This table makes it clear that, had we used a simple linear model, we would have under-estimated our error term 3 fold ! Additionally, note:

  • Our \(\beta\) coefficient for X is mostly unchanged between models, this is expected as we defined that our clusters would differ at the intercept term (not the \(\beta\) term).

  • Our intercept error is hugely underestimated by a simple linear model, this would have knock-on implications for our p-value testing, and thus our recommendations.
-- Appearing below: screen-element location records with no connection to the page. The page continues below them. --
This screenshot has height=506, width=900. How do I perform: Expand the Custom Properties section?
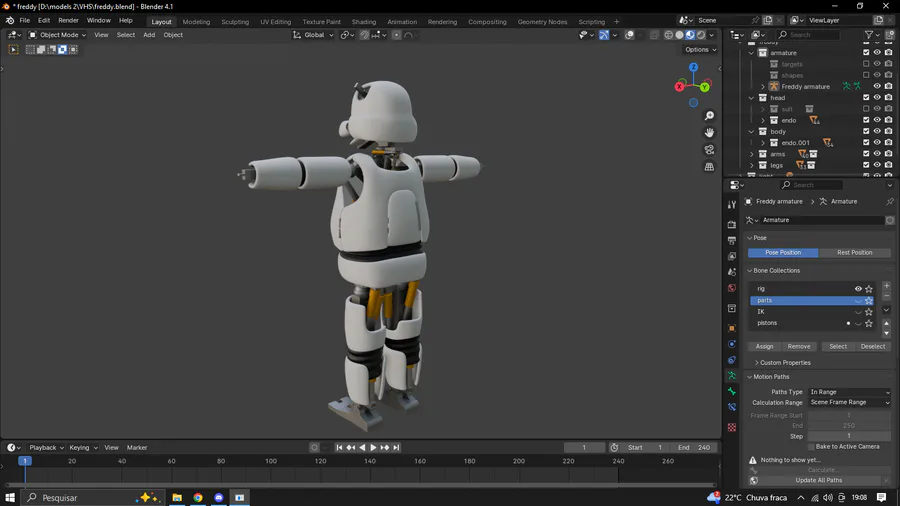point(783,363)
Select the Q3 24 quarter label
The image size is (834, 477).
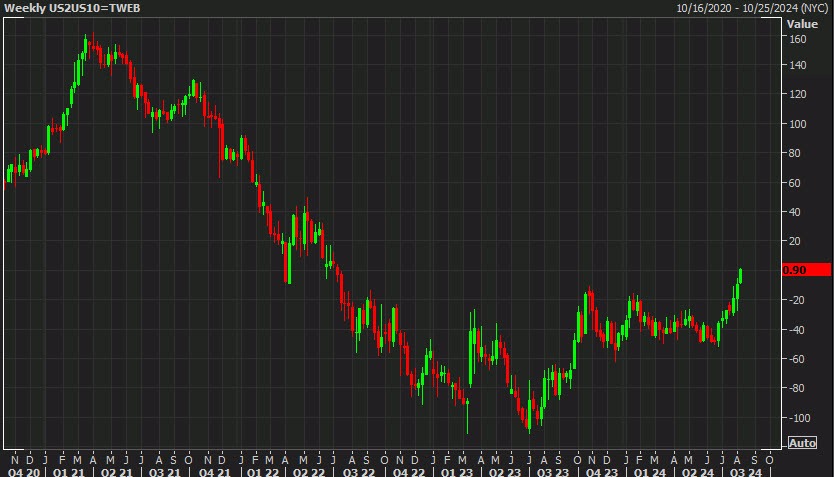(x=746, y=472)
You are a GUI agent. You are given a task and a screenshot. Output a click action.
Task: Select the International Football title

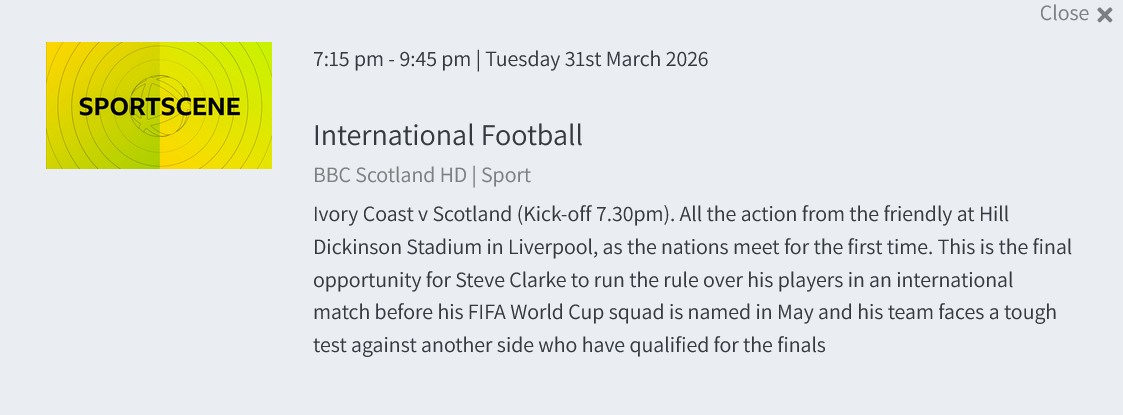pos(448,135)
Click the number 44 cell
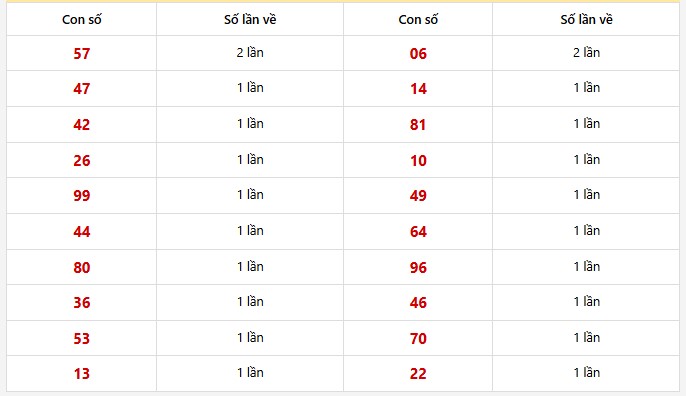Screen dimensions: 686x396 tap(82, 231)
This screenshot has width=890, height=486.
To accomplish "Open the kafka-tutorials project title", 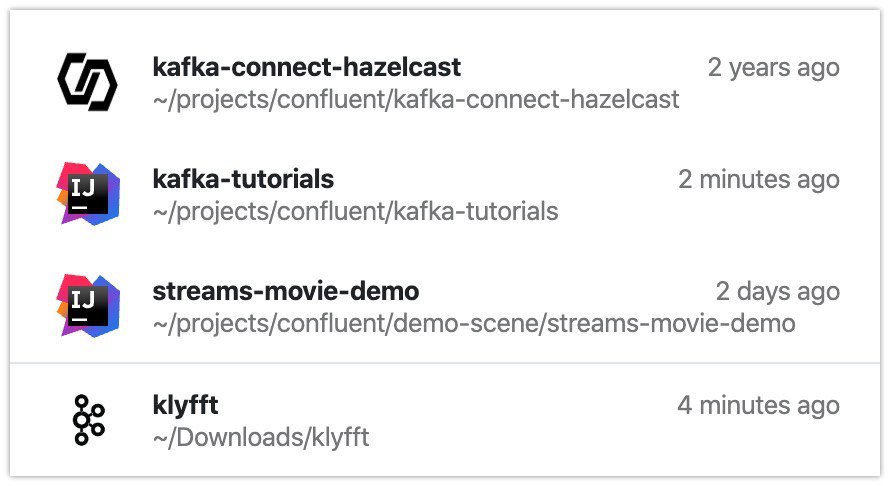I will (243, 179).
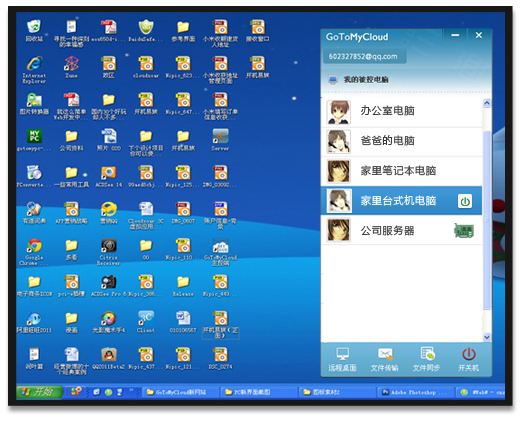Open the 远程桌面 remote desktop icon
The image size is (527, 424).
(x=342, y=360)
Now we understand the mixed-model outputs, let’s turn to evaluating the quality of our model (vs. the assumptions outlined at the start of this section).

8.1 Mixed models; diagnostics

There is no equivalent function in R that will plot a variety of graphs for model interrogation, instead, I have included my own function plot_lme which will automatically plot diagnostics from the model. plot_lme takes a few arguments:

  • fob: the lme object
  • realdata: a vector of real data (i.e. the real Y)
  • df: the dataframe used
  • namey: the names of any predictor variables included in the equation.
# load lib
library(nlme)


# a function to plot some lme diagnostics. 
plot_lme = function(fob,realdata,df, namey){
  

  stdr = residuals(fob)/ sd(residuals(fob))
  sqres = sqrt(stdr**2)
  
  par(mfrow=c(2,3))
  
  qqnorm(stdr, ylab='Standardized residuals', main="residuals QQplot")
  qqline(stdr)
  
  # fitted vs actuals
  
  ran = ranef(fob)

#plot(fitted(fob), realdata, main="fitted vs actual",xlab="Fitted",ylab="actual")
  plot(ran$`(Intercept)`, seq(1:length(ran$`(Intercept)`)), main="random effects", ylab="Site number", xlab="Random effect")
  plot
# fitted vs resid
  plot(fitted(fob), stdr,  main="fitted vs residuals",xlab="Fitted",ylab="standardized residuals")

# estimate leverage
  ma = as.matrix(df[,c(namey)])
  #ma = as.matrix(dat[,c('TotalEnrolledSeasons', 'Maize.adoption','Maize.acres')])
  #rm(hatty)
  # want X * (Xt * X)^-1 * X
  hatty = ma %*% solve(t(ma) %*% ma) %*% t(ma)  
  #plot leverage against std.resid.
  plot(diag(hatty), stdr, main="Leverage-residuals",xlab="est.Leverage",ylab="residuals")
  
  res_lme=residuals(fob)
  plot(res_lme, main="Residuals vs index", ylab="resid")
  abline(a=0,b=0, lwd=4, col="red")
  
  
  qqnorm(ranef(fob)$`(Intercept)` , main="Random effects QQplot")
  qqline(ranef(fob)$`(Intercept)` )
  
}

plot_lme will then produce the following graphs:

plot_lme(mixmo, d$y, d, c("x"))

From top-left to bottom right:

  • QQplot of residuals: This should be interpreted as in a linear model

  • Scatter plot of random effects: This is a plot of the random effects vs cluster ID. We are hoping to see a random scatter of data points indicating that the random effects are independently distributed

  • fitted vs residuals: This should be interpreted as in a linear model

  • (estimated) Leverage vs residuals: This should be interpreted as in a linear model

  • residuals vs index: This should be interpreted as in a linear model

  • QQplot random effects: This plot should be used to determine if the random effects are normally distributed, in conjunction with the random-effects plot.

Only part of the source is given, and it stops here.